Thursday, January 08, 2015

Orange Boots for the Llama

This is half of one of my mother's slides that probably should have been discarded:
1) After developing, when it was seen to be a double exposure
2) When I went through our family slides after my mother died and discarded hundreds of them, mostly of trips and conferences where I could not identify any of the people.
3) Just before I spent a quarter to send this slide to India with many of its companions
to be scanned by Scancafe, from whence the careful workers send 
the files back with every picture right side up!

Still, I am very glad it survived, and I have it:
1) because of the faint and beautiful children's faces in the lower left.
2) Because of the individualized expressions on the faces of the llamas.
3) because of the elegant and beautiful decorations on their sides.
4) because I did not know llamas were capable of such hauteur.
5) because the second exposure has gifted the right-side llama with bright-orange boots.

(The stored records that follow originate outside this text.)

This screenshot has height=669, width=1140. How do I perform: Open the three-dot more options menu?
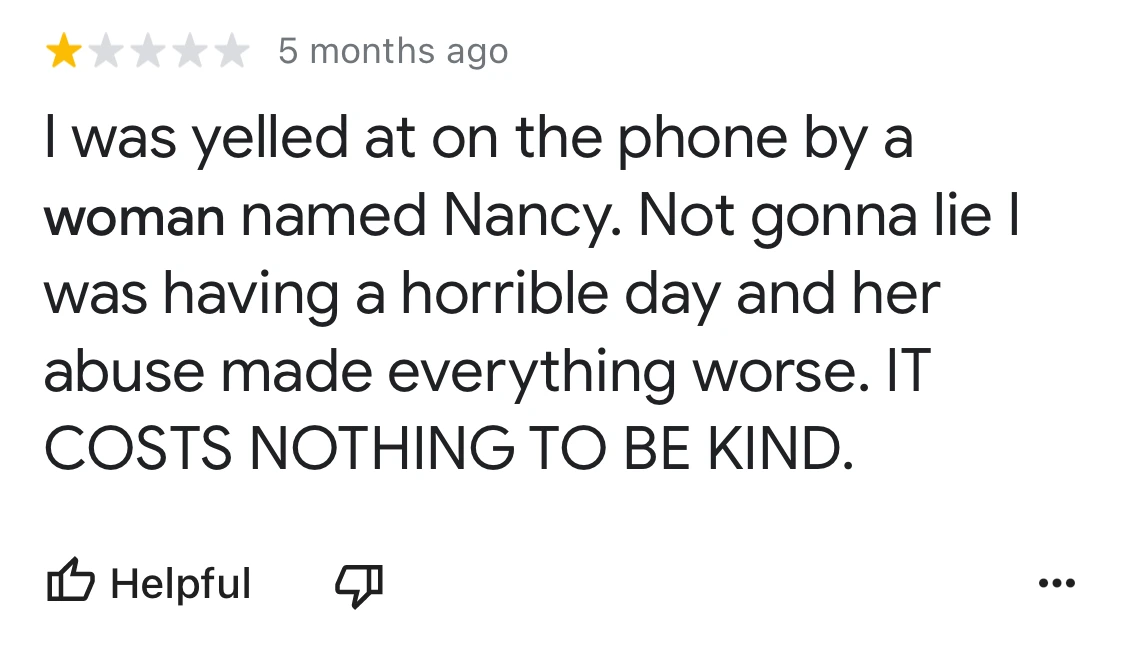click(x=1056, y=583)
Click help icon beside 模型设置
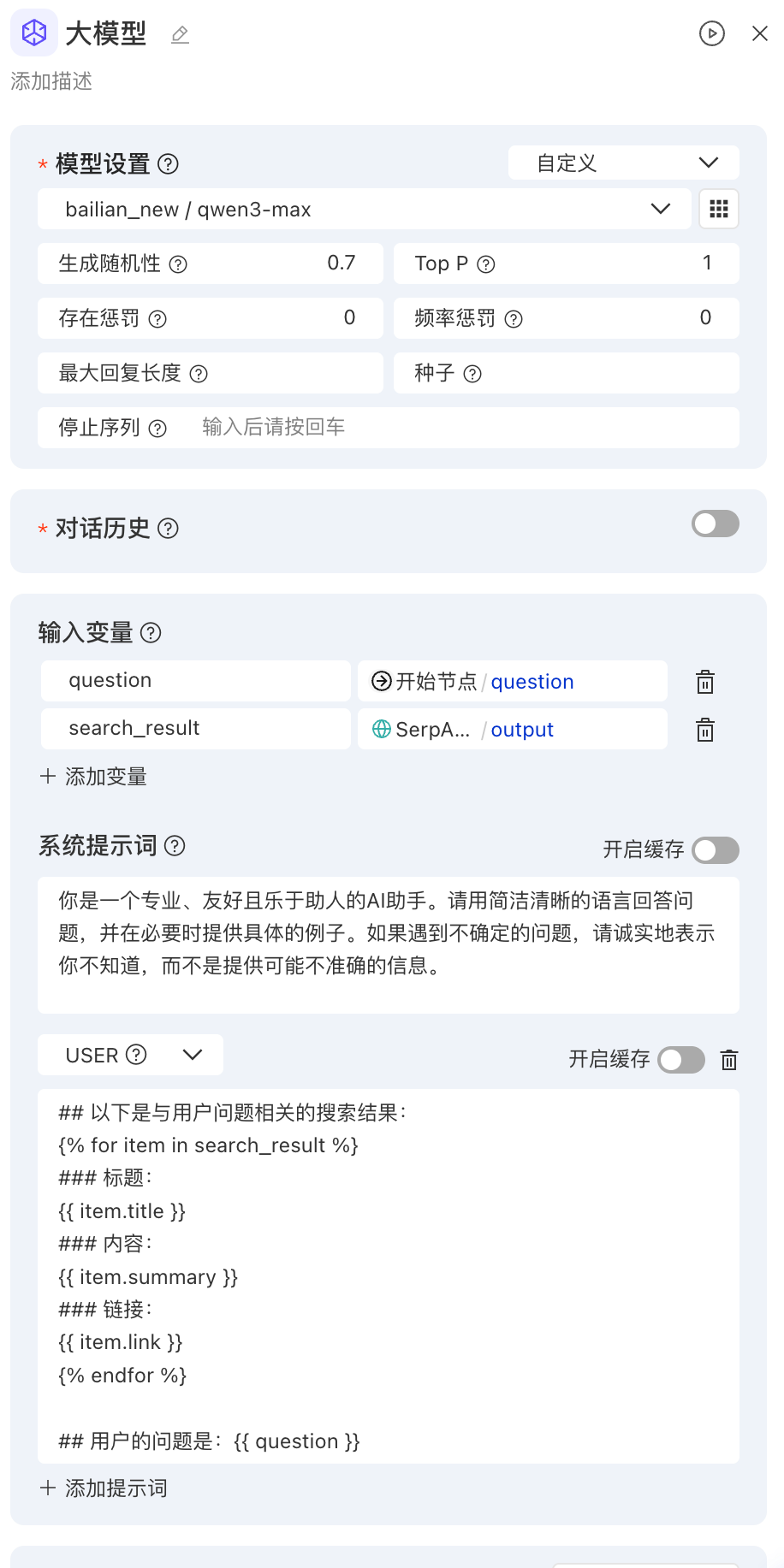 click(x=169, y=163)
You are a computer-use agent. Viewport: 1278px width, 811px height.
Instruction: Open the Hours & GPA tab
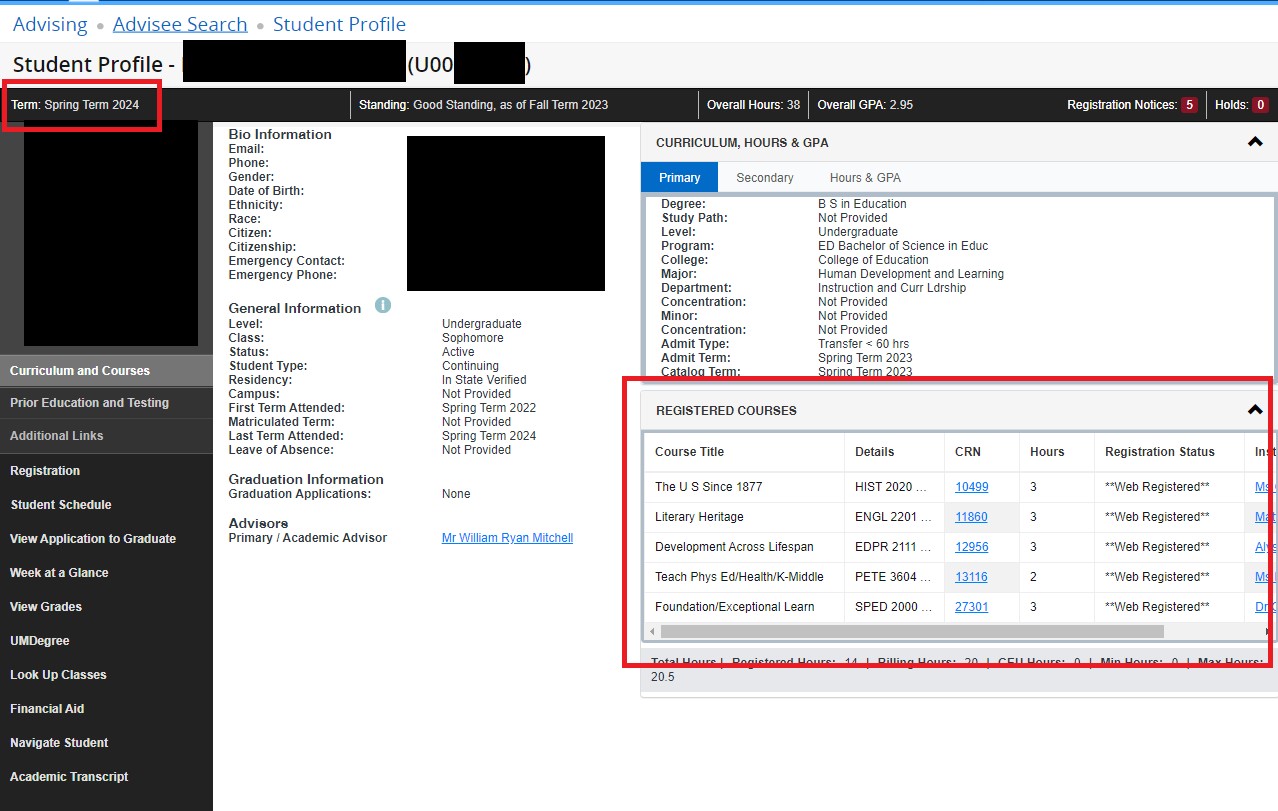click(864, 177)
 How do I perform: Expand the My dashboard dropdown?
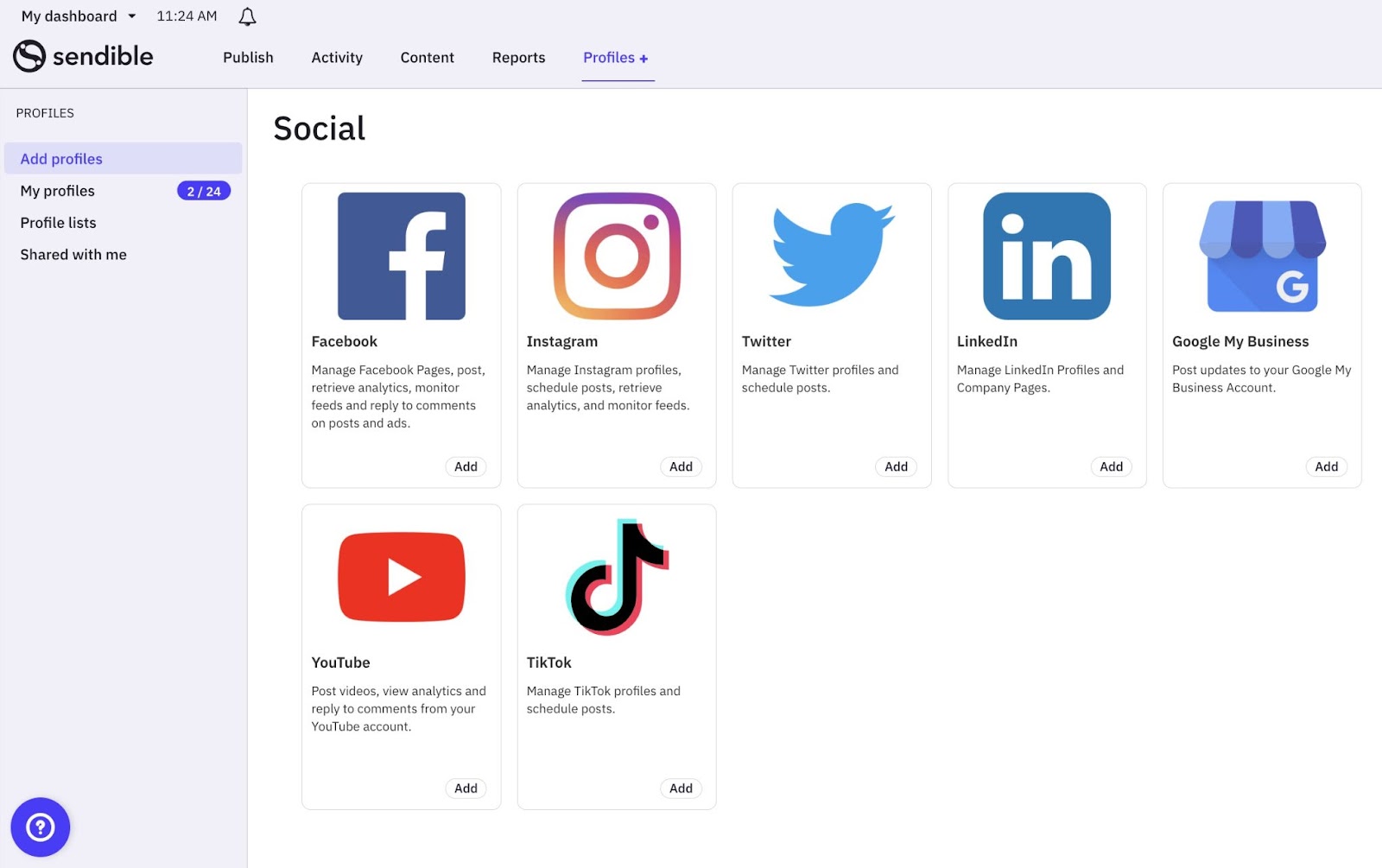pos(76,16)
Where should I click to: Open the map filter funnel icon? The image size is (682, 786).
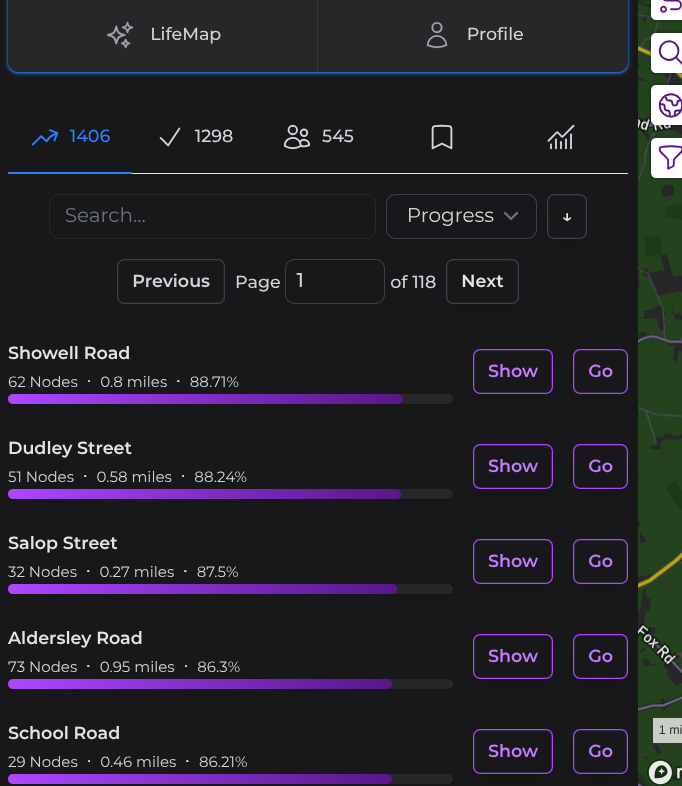pyautogui.click(x=669, y=157)
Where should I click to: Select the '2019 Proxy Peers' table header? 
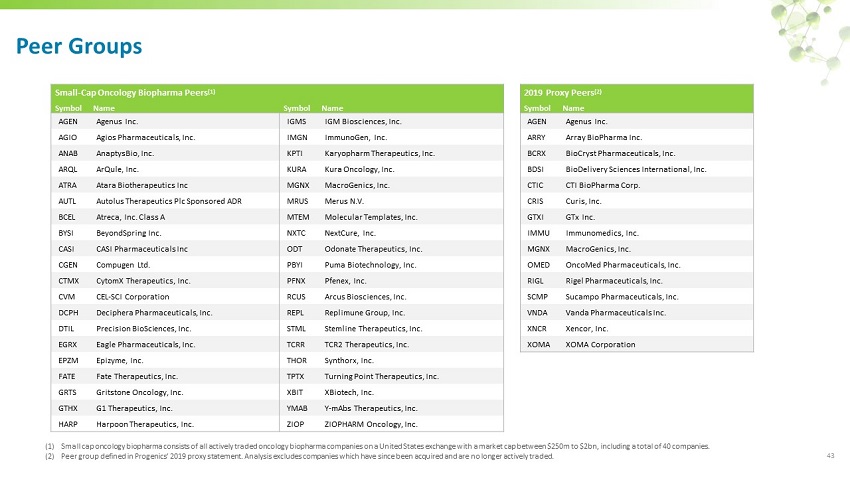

Tonight's poem is from a poet I recently discovered, although he has actually been around quite a while.

Hubcaps

The tractor runs over dirt and shapes it, turning
stubble and moving the hill
furrow by furrow to the terraces,
slicing clods, wearing
them away and chopping roots
to rot in sweet beds of decay.

The owl, eyes like arenas
gathering
the weeds and hungry ditches.
She guards the air like a monument
shedding a field of energy downwind.

Old hubcaps burning all night in the creek.

Robert Morgan

Red Owl, W. W. Norton, 1972, page 73.

Poem recipe or task: Write a poem in a dozen lines. The first stanza describes something common in your environment in a clear, original and forceful manner. Try to use strong, simple-sounding words like roots, stubble, clods and weeds. The second, not quite as long, describes an animal or bird doing what it would naturally do nearby the activity in the first stanza. End with a single line in which something perfectly ordinary (and not out of place in this environment) becomes mysterious and surprising.

And remember my reminder: IT'S ALL ART, ALL THE TIME!